Yang uses Phelps as an example of an individual whose complexity challenges his own storytelling craft. Yang the author throws into high relief the anxiety that his literary counterpart feels at the prospect of having to own the entirety of Phelps’s story. Although much of Yang’s on-the-court activity is fast-paced, the development of his narrative arc concerning Mike Phelps is slow and piecemeal. Mr. Yang and Coach Phelps were colleagues within O’Dowd’s math department, giving Mr. Yang and his wife personal recollections of the 2003 incident. As such, Yang’s wife discourages him from featuring Phelps in his book as early as the fourth chapter, which bears Phelps’s name; however, it is not until Chapter 12 that Yang fully explains the reasons for Phelps’s forced administrative leave. Yang uses this markedly different narrative style to build an atmosphere of suspense for his reader, in addition to imitating the real-world delicacy with which individuals speak (or don’t speak) around social lepers who have been ostracized by a cancel culture.

Finally, Yang foreshadows the murky shadow that lingers around the coach, now in a wheelchair, when he explains that Phelps was subject to informal accusations of racism for giving little playing time to Brian Shaw, a former O’Dowd player who went on to play for several successful NBA teams. Coach Lou and Assistant Coach Tony claim not to have noticed, Coach Lou admits that perhaps Phelps exhibited latent racism by preferring more orthodox players. Yang presents Phelps’s reputation for subtle racism as a means of foreshadowing the more serious charges that follow.

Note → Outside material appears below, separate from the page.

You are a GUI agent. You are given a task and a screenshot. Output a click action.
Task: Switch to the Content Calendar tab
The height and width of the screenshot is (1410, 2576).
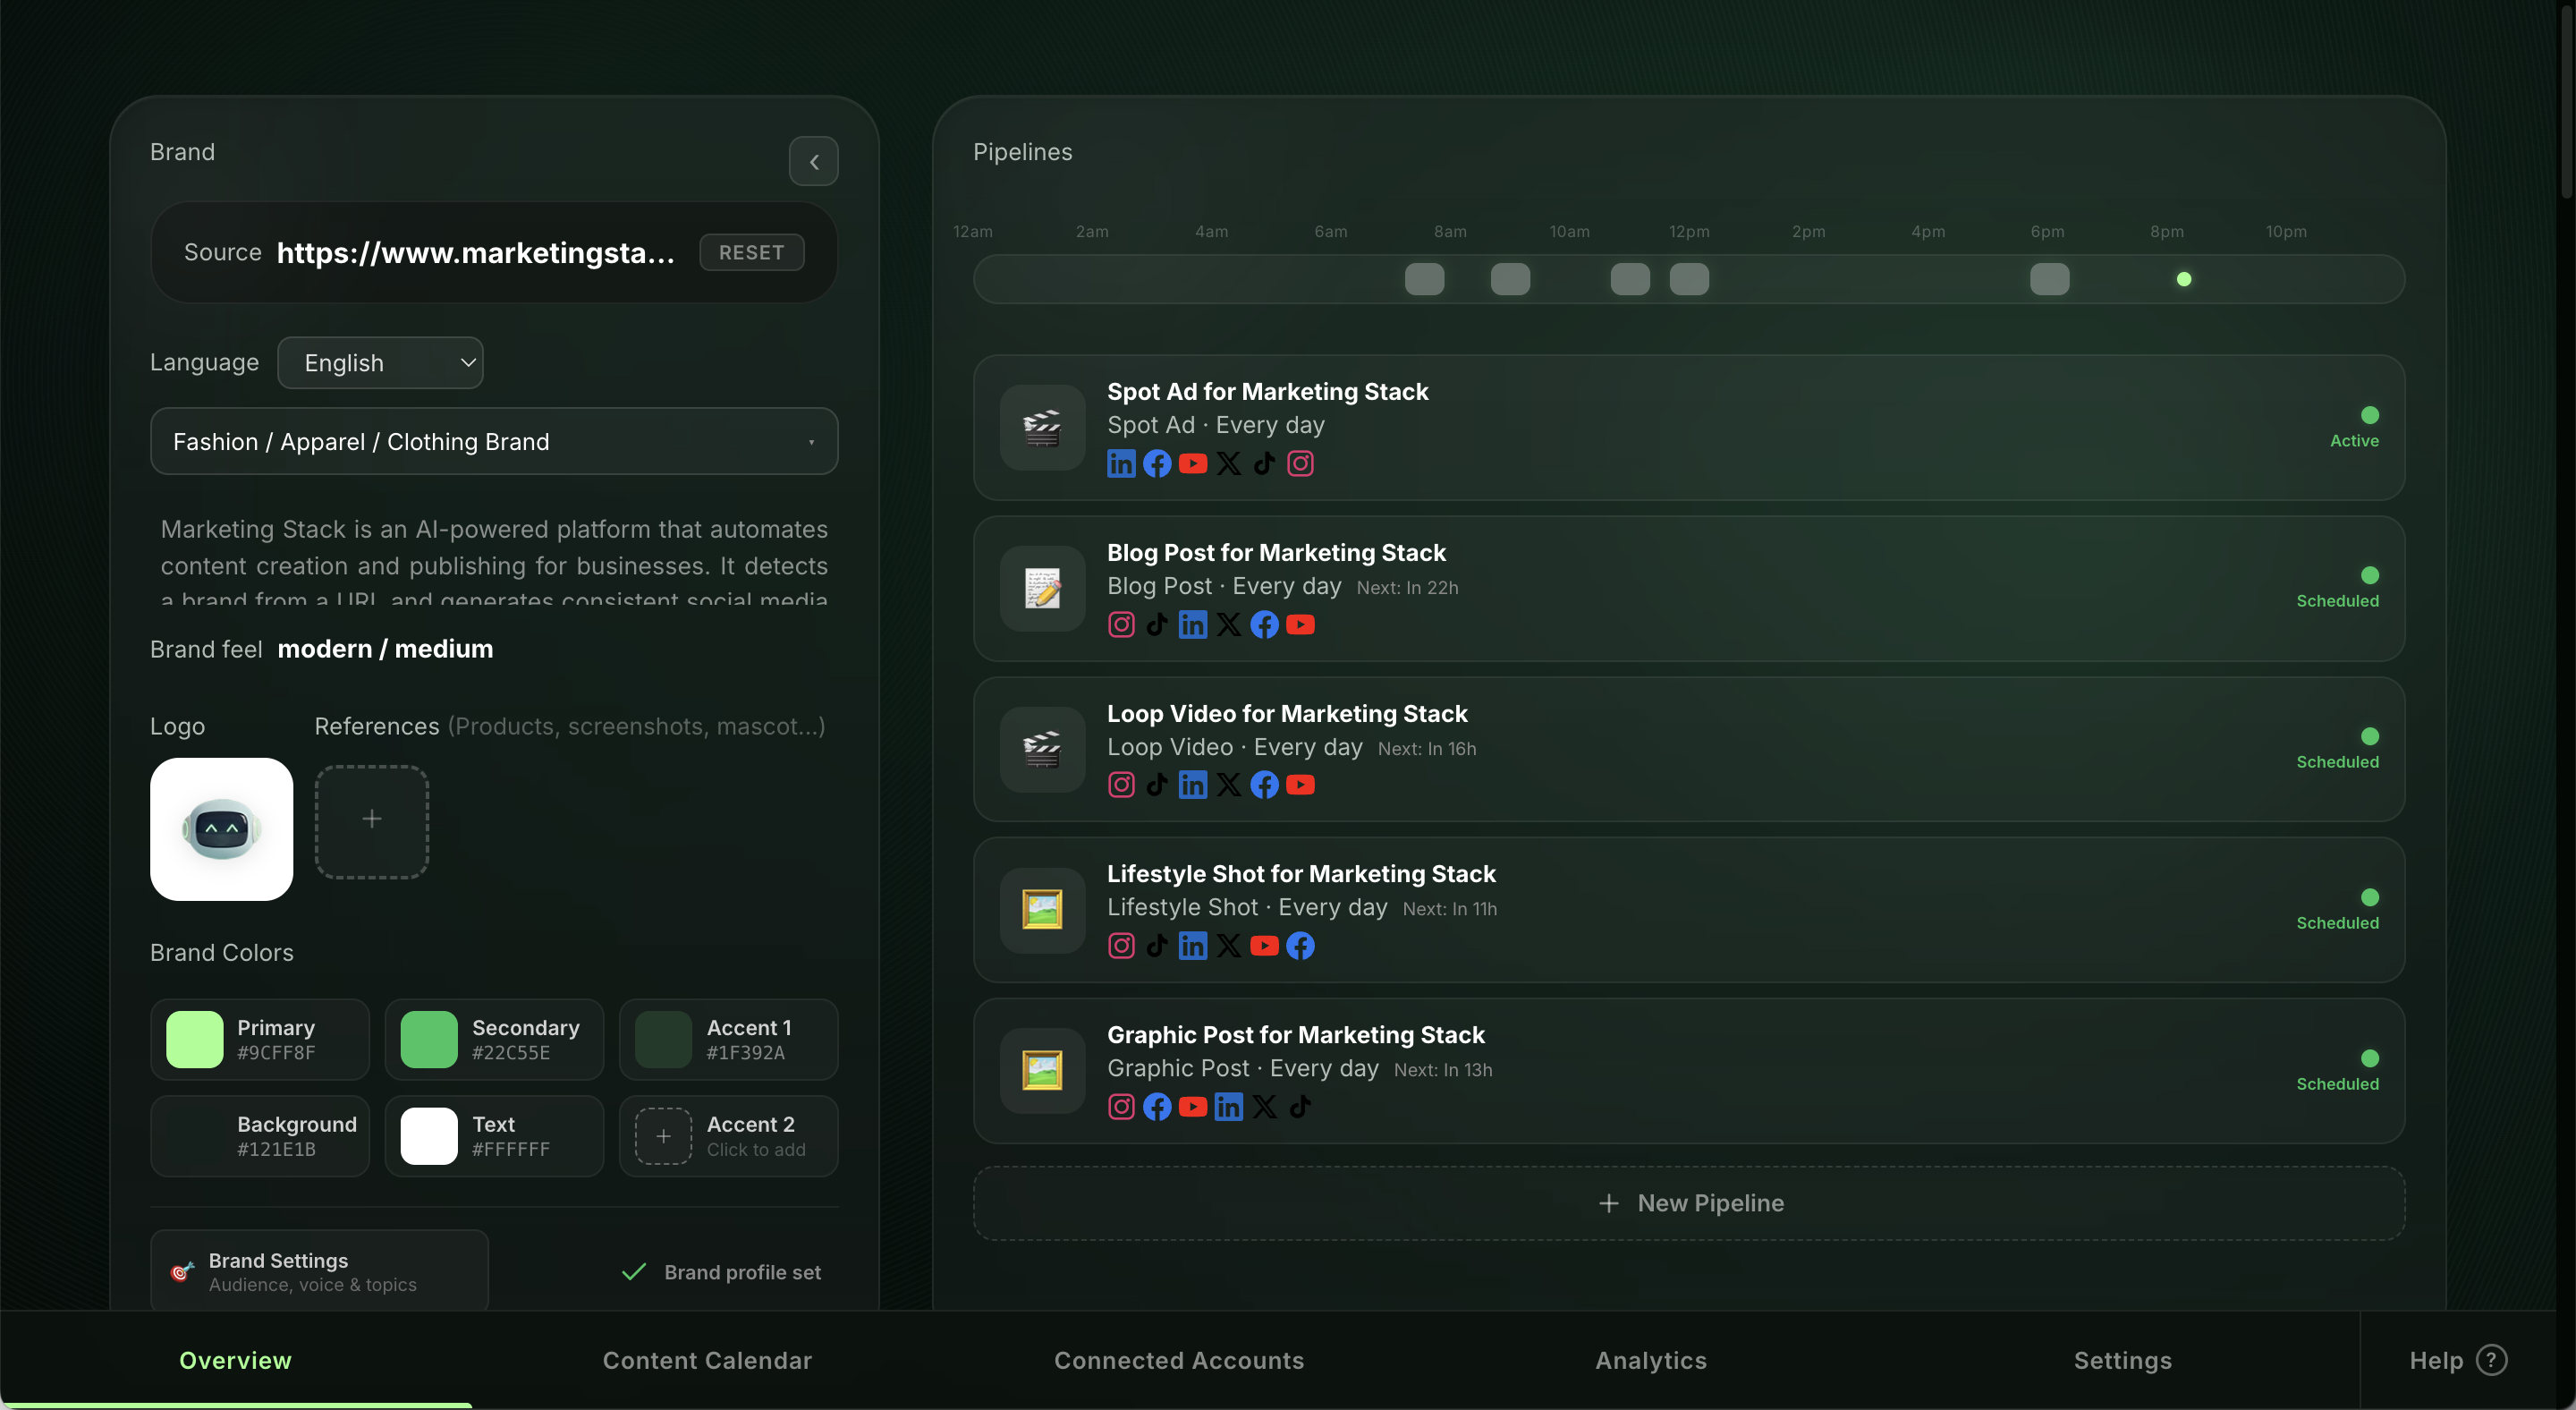pyautogui.click(x=707, y=1360)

Yang ultimately presents Phelps as a venerable but complicated figure in the history of O’Dowd basketball over whom a literal shadow is often cast in caricature. Phelps is at once a locus for Coach Lou’s forgiveness, a reminder to Yang of the importance of maintaining a journalistic integrity that does not sugarcoat complex issues, and a forthright presentation to the reader of a circumstance whose details are unlikely ever to be fully known.